Para ejemplificar el primer grupo, sirven las obras de inventarios: quizá la reunión de miradas que Santillán extrae de las películas de una franquicia de ciencia ficción (que jamás ha significado nada en el universo de la industria cultural), o los pestañeos de cada aparición en pantalla de James Dean. Mientras una obra causa risa fácil porque reúne precisamente lo que más falta le hace a esa marca y sus derivados (en serio, ¿quién mira Star Trek?); la otra desencadena ternura hacia un hombre que cierra los ojos y mueve la cabeza. Procedimientos similares con resultados opuestos: burla y piedad. Pues se trata de obras donde la ficción del objeto debe su existencia a miles de horas-humano dedicadas a mirar una luz. En una de ellas hay un eclipse, búsquelo, estimado lector.

Las piezas de Dedicación en la Producción, podrían encauzarse en la obra del libro sobre el que se dice que Santillán retiró la tinta interior para hacer con ella una esfera de pocos milímetros de diámetro. Si se la toma como un método, allí se ven reflejadas algunas pautas de trabajo que exigen seguimiento riguroso y pueden interpretarse en dos registros. Uno, el de recopilarlas en una serie de acciones consecutivas (conseguir un especialista que ayude con el procedimiento y preguntarle por la posibilidad real de efectuarlo; decidir cuál edición de qué libro se intervendrá; desentintar y recoger la tinta; hacer la esfera con la tinta; no dejarla perder). Otro, el de contar un cuento (decidir cuál edición de qué libro se presentará; mandarlo encuadernar con páginas en blanco; conseguir una esfera; ponerla junto a él; no dejarla perder). Entre ambos procedimientos media, siempre, la narración (“este libro fue sometido a…”) dirigida hacia un espectador dispuesto a creer.

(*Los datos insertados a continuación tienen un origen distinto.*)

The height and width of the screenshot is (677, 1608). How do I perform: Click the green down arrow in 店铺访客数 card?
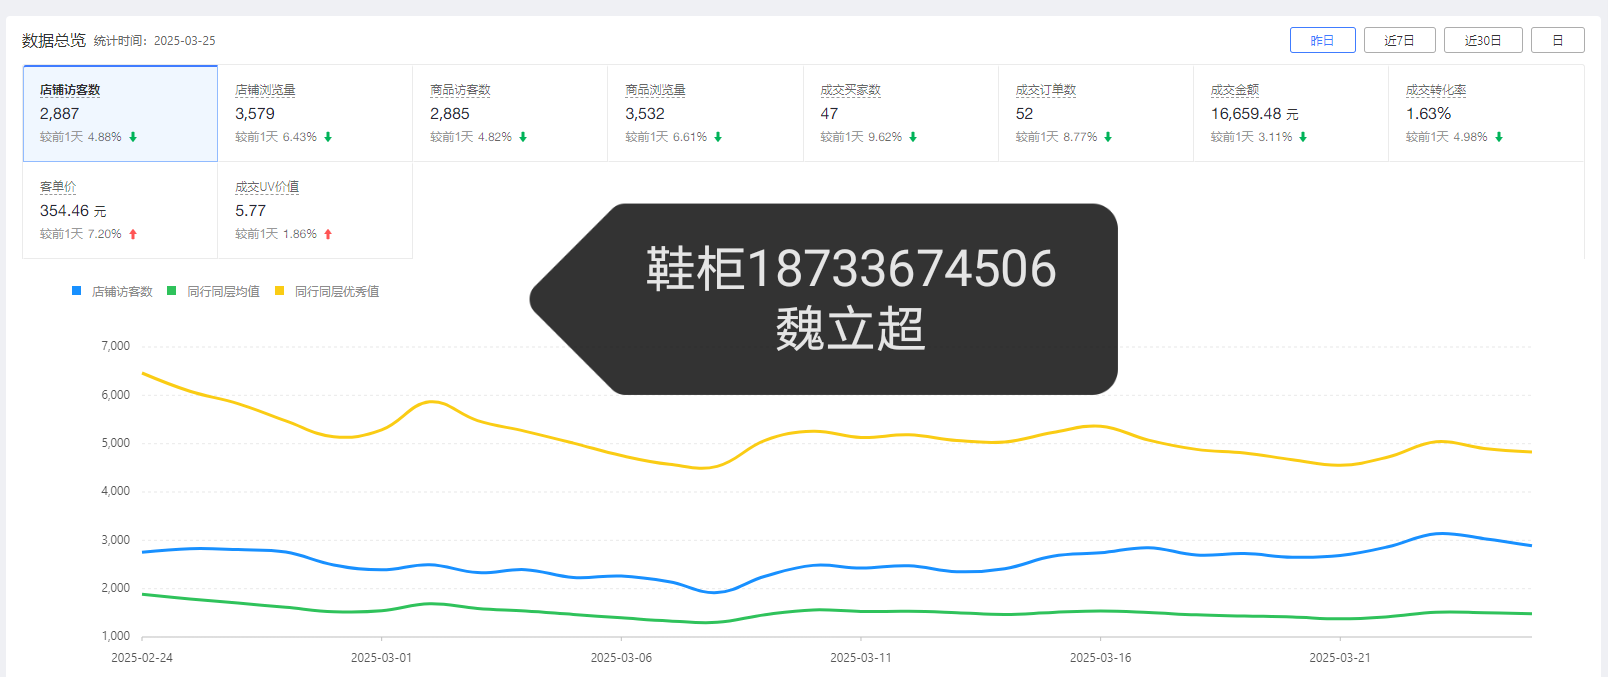pos(133,137)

Importante esto de creer, porque siempre habrá quien defienda la necesidad de conocer todos los procedimientos para la realización de una obra. Quizá para demostrarse que lo que le dicen “es cierto” y convencerse que “esta vez” no está frente a una ficción. Pobre humano. Quizá se equivoque: siempre, todo trabajo de arte, de hecho TODO trabajo, se configura en torno a un acuerdo tácito donde alguien decide qué hacer mientras otro cree que eso cumple un fin (“amor, voy a manipular el volante de un automóvil durante doce horas mientras recojo humanos que me dicen a dónde debo llevarlos”; “señor, por favor dedíquese a golpear con las puntas de sus dedos ese teclado y no deje de hacerlo durante años”; “maestro, unte pigmento contra una tela, reciba acogida y haga lo mismo con muchas telas similares”; “señor coordinador de proyecto cultural, apoye el arte”). Probablemente, ante este tipo de obras la pregunta salga a flote con mayor facilidad. Sin embargo, los acuerdos tácitos son fundamentales. En una conversación entre un estudiante de arte, un coleccionista y un crítico, se hablaba de eso. Mientras el primero defendía -un poco enojado- la necesidad de decir mentiras permanentemente, el segundo se preguntaba -un poco enojado- si con base en ese argumento no habría sido engañado permanentemente, a lo que el tercero -un poco enojado- exigía mesura permanente. La buena fortuna llevó a que los tres saldaran el asunto a puños y jamás volvieran a hablarse. Básicamente, porque esa amistad no tenía futuro.

La cosa no termina con este cuento tan malo. Hay otras obras (en serio, en esa exposición hay un artista que trabaja, no un mamífero llorón que hace dos o tres cositas al año), donde Santillán nos recuerda que:

a) La tristeza es un motivo suficiente en la vida de muchas personas -es decir, que no hay que dedicarse a luchar contra ella, sino acostumbrarse;

b) El optimismo no es ni bueno ni malo, simplemente hace estorbo.

Y para demostrarlo pone unas diapositivas donde un hombre, caminando desde un páramo hacia la ciudad, lleva en su boca leche de vaca hasta el hocico de un gato; el video de un humano que llora desde lo alto de un puente mientras otro parece atrapar sus lágrimas; la foto de una matera donde una araña tejió una red sobre la que alguien armó una frase en inglés de lo más esperanzadora que podría haber, pero gris.

En el penúltimo nivel de la muestra hay un torso masculino que lo reúne todo: Esfuerzo Inútil, Dedicación en la Producción, Tristeza y Optimismo. Es casi perfecto (escabroso). Si tuviera con qué y dónde ponerlo, lo compraría.